Malaysian Law Minister Wan Junaidi Tuanku Jaafar Friday announced the state’s abolition of the mandatory death penalty and replacement with “substitute punishments” at the courts’ discretion.
The Attorney General’s Chambers, Legal Affairs Division, Prime Minister’s Department and Ministries in collaboration will conduct research and study on the proposed substitute punishment to make certain that the amendments to the relevant acts take into account the principles of “proportionality” and the constitutionality of any proposal. Law Minister Jaafar said “the government’s decision shows commitment in ensuring the protection of the guaranteed rights, reflecting the transparency of the country’s leadership in improving the dynamic criminal justice system.”

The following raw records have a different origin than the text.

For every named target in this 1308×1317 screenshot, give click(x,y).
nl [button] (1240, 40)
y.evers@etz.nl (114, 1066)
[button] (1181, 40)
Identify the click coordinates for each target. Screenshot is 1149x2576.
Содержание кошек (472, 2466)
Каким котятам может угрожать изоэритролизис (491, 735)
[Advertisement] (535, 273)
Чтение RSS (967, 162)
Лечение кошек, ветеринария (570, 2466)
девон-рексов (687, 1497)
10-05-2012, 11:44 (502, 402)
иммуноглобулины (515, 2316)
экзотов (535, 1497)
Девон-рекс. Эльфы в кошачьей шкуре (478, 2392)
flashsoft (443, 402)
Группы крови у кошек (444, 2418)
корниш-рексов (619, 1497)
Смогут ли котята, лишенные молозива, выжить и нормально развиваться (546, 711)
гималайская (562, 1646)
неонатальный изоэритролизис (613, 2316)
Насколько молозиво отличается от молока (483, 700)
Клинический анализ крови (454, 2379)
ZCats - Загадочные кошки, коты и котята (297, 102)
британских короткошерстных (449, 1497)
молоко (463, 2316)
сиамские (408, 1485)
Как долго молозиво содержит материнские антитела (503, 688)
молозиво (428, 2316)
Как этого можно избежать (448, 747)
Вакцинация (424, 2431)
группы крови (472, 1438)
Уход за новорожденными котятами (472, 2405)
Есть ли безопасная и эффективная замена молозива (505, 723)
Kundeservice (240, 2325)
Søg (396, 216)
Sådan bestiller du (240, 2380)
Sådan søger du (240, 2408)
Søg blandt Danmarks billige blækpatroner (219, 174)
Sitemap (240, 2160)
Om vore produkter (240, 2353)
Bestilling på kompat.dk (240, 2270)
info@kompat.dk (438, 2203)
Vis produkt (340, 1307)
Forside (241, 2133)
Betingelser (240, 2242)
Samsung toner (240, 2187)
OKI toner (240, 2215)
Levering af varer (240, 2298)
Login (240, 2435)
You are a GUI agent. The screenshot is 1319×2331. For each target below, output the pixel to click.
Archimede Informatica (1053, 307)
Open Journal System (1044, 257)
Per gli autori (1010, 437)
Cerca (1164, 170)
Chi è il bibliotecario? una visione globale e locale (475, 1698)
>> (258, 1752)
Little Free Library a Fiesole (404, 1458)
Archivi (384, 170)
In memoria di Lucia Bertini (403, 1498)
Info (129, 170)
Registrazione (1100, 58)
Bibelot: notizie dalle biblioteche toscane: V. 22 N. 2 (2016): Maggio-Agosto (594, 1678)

Phil Robertson, Deputy Asia director of Human Rights Watch, supported the decision and said,
Malaysia’s public pronouncement that it will do away with the mandatory death penalty is an important step forward, especially when one considers how trends on capital punishment are headed in precisely the opposite direction in neighbouring countries like Singapore, Myanmar, and Vietnam. We need to see Malaysia pass the actual legislative amendments to put this pledge into effect because we have been down this road before, with successive Malaysian governments promising much on human rights but ultimately delivering very little.
Amnesty International says 33 offenses are punishable by death in Malaysia and is used mostly for murder and drug trafficking. Before the Law Minister’s announcement, 12 offenses carried a mandatory death sentence, including murder and discharge of a firearm during the commission of an offense. In July 2018, the government of Prime Minister Mahathir Mohamad implemented a moratorium on executions.